Sahiti P. Lakshmi

Personal information
- Born: 19 August 1993 (age 32) Vijayawada, Andhra Pradesh, India

Chess career
- Country: India
- Title: Woman International Master (2007)
- FIDE rating: 2108 (March 2012)
- Peak rating: 2166 (January 2007)

= Sahiti P. Lakshmi =

Indian chess player

Pinnamaneni Lakshmi Sahithi (born 1993 in Vijayawada, Krishna District, Andhra Pradesh, India) is an Indian chess player.

==Biography==
She was awarded the Woman International Master (WIM) FIDE title in 2007 at the age of 13.

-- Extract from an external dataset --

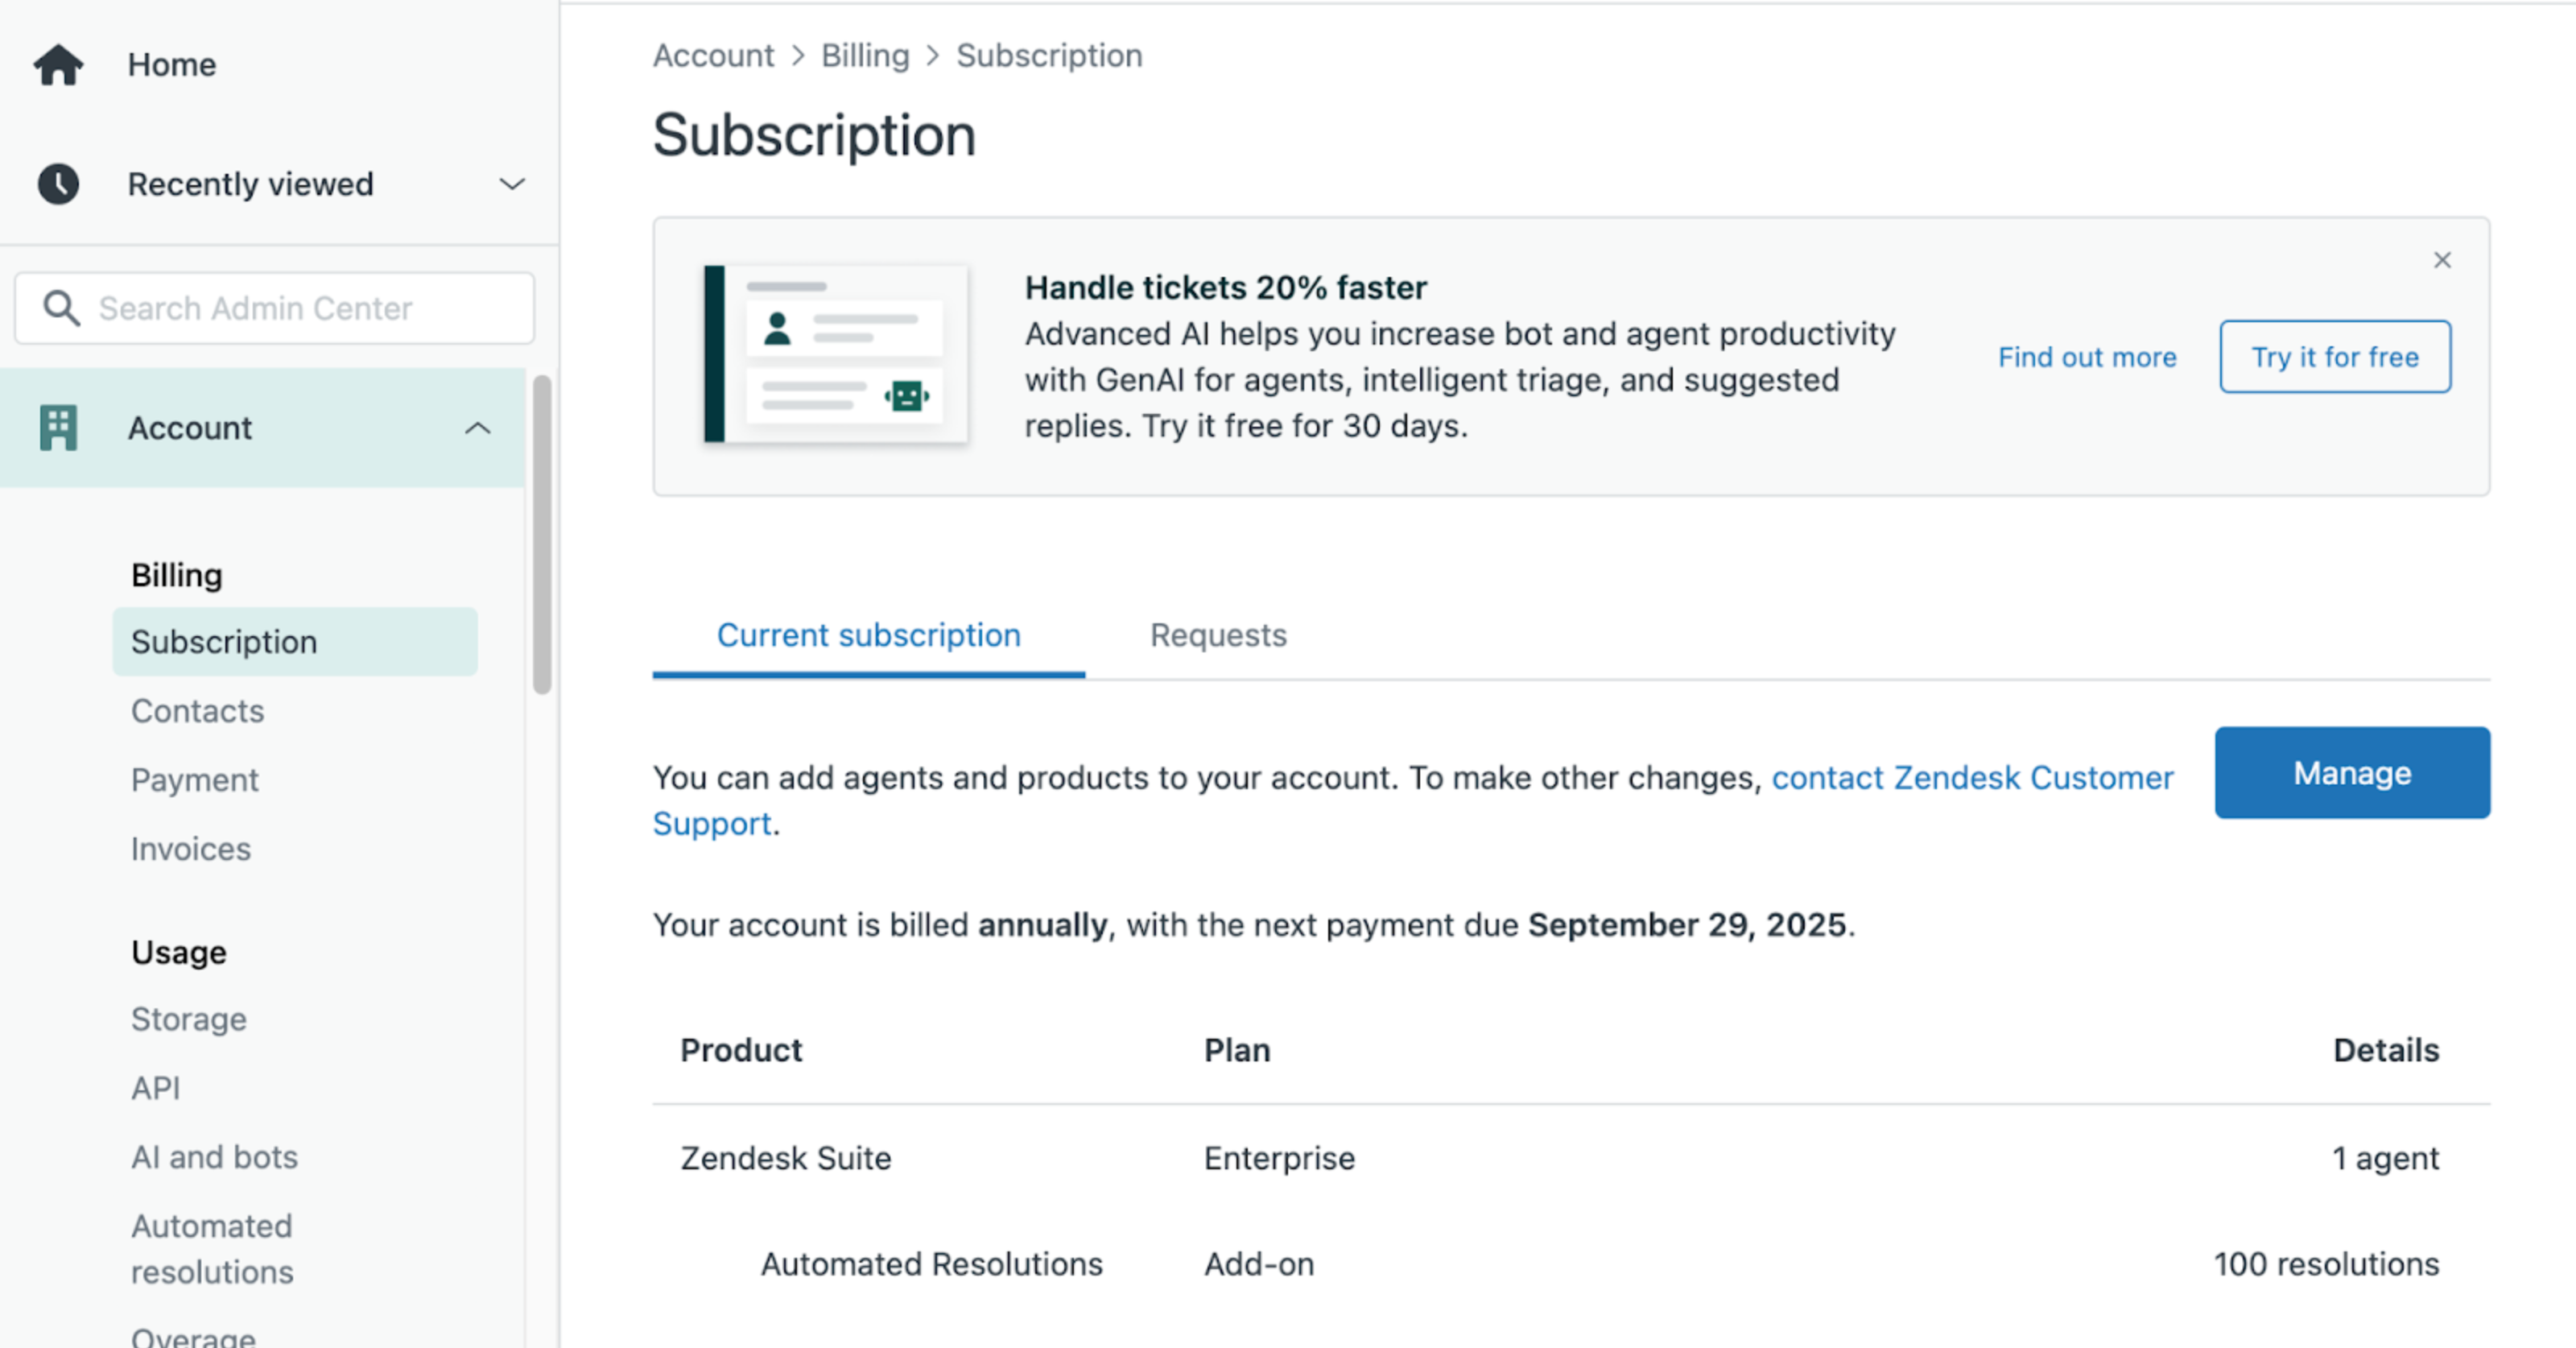Open Contacts in the Billing menu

She was the Asian Junior Runner up in 2006. In 2009, Lakshmi Sahithi was the National Women Challenger's champion in Nagpur, India and became the National Women open champion at the age of 15. She has won numerous other titles including two Commonwealth Champion titles and numerous Asian and National championship titles. A list of other notable titles is available below –

- Women open rated chess champion - Sangli, Maharastra in 2005
- Asian U-16 chess champion - Kyrgyzstan in 2005 (at the age of 12)
- National Sub Junior Champion consecutively in 2005 and 2006
- National U-18 silver medalist in 2004 (at the age of 11)
- Asian team silver – Singapore in 2004
- Commonwealth U-14 gold Mumbai, India
- 4th place in World U-14 - 2006 in Bautumi, Georgia
- National Champion
  1. U-8 in 2000
  2. U-10 in 2002
  3. U-12 in 2004
  4. U-14 in 2006
- Asian Champion
  1. U-10 in 2001
  2. U-12 in 2003
  3. U-14 in 2005
- Commonwealth Champion
  1. U-10 in 2002
  2. U-12 in 2004

As of March 2012, her FIDE standard rating is 2108.
Lakshmi Sahithi is the third Telugu woman to win the Woman International Master (WIM) title. Others are Koneru Humpy, Dronavalli Harika, and Bodda Pratyusha.